Attachment styles within relationships
05/02/25
Have you ever wondered why some people seem naturally secure in their relationships, while you may struggle with anxiety or avoid closeness altogether? The answer often lies in something called attachment styles—a psychological concept rooted in early childhood experiences that continues to shape how we connect with others throughout our lives.
Understanding attachment styles can be a game-changer for personal growth and relationship health.
The attachment theory was first developed by psychologist John Bowlby and later expanded by Mary Ainsworth. It describes how the bond formed with our caregivers in early life sets the tone for how we relate to others as adults, especially in close relationships. There are four attachment styles, but we are not bound to just one; we can change from relationship to relationship and over time:
Secure
Anxious (also called Preoccupied)
Avoidant (also called Dismissive)
Fearful-Avoidant (also called Disorganized)
In secure attachments, we are comfortable with the intimacy and the independence we experience within the relationship. There is mutual trust and empathic energy, which helps the relationship thrive. And while no relationship is perfect, in a secure attachment relationship, healthy communication patterns trump negative energy. Here we have stable, satisfying relationships where couples communicate effectively, handle conflict with maturity and support the needs and desires of their partners without become enmeshed.
In Anxious attachments, one, both, or more (I see you throuples and polycules!) members of the relationship crave closeness and have a higher fear of imagined abandonment. People with anxious attachments tend to be more emotionally intense and sensitive to relationship threats, real or perceived. Anxiously attached people often seek constant reassurance and may appear clingy or overly dependent. They fear rejection and may overanalyze their partner’s behavior. This attachment style may stem from inconsistent caregiving, where affection and attention were unpredictable, leading to a child becoming hyper-sensitive to perceived mood changes.
In Avoidant attachments, one, both, or more members of the relationship struggle with over-the-top emotion. They value independence over intimacy and can appear emotionally distant. This doesn’t mean they don’t want intimacy, but mental barriers or blocks may keep them from engaging more intimately in a relationship. An avoidant person may appear to even minimize the importance of relationships, but at the core, avoidant individuals actually do value relationships, they just struggle with opening up and/or committing for fear of losing their autonomy and fearing a potential betrayal. This attachment style is often linked to caregivers that were emotionally avoidant themselves, appearing unavailable or dismissive, leading to an individual learning to rely on themselves and avoiding vulnerability.

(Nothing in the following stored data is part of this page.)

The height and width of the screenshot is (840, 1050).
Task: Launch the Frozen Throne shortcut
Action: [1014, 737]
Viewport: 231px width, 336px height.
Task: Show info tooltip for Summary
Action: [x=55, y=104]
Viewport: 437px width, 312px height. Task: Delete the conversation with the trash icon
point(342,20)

And last but certainly not least, we have the Fearful-Avoidant Attchment style. These are the “thats scary, gonna avoid it” types. They desire intimacy but fear it all the same. They struggle with trust and emotional regulation. Often highly anxious, they are caught in a type of push-pull dynamic. Fearful-avoidant individuals can seem hot and cold—yearning for closeness but sabotaging it when it arrives. This style is typically associated with unresolved trauma or neglect and often experienced inconsistency in caregiving like the anxious attachment.

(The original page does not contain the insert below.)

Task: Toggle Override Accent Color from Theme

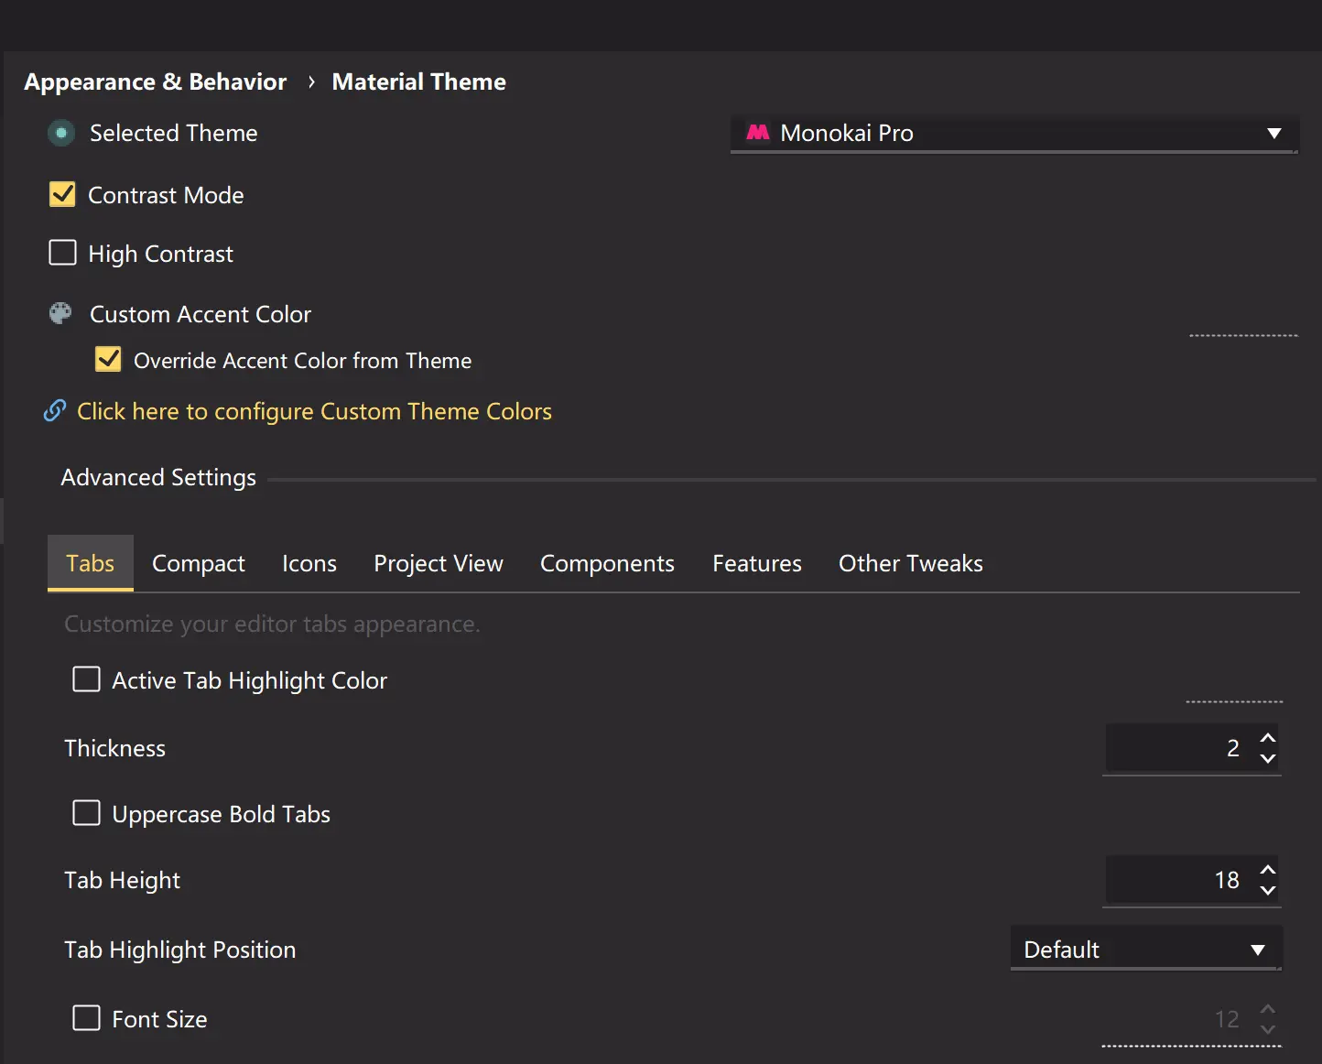Action: point(108,359)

So how do we secure up?!? Well, good news! Attachment styles can change, over time, and with different relationships. They aren’t fixated. Through self-awareness, therapy, and healthy relationships, many people move toward a more secure attachment over time—a process called earned security.

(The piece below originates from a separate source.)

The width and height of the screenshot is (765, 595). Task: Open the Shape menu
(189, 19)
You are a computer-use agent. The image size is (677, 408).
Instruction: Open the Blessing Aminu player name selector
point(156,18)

Key practices for growth include:
Building emotional literacy
Developing self-soothing skills
Practicing open and honest communication
Choosing secure and supportive partners
Just remember, attachment styles aren’t about blaming our past and they aren’t for excusing our behavior in relationships—they're about understanding our patterns so we can make more intentional choices. By recognizing your attachment style and that of your partner, you can cultivate more empathy, reduce conflict, and deepen your connection. Healthy love starts with self-awareness. Whether you're navigating your own style or learning how to support someone else's, embracing this framework can open the door to stronger, more fulfilling relationships.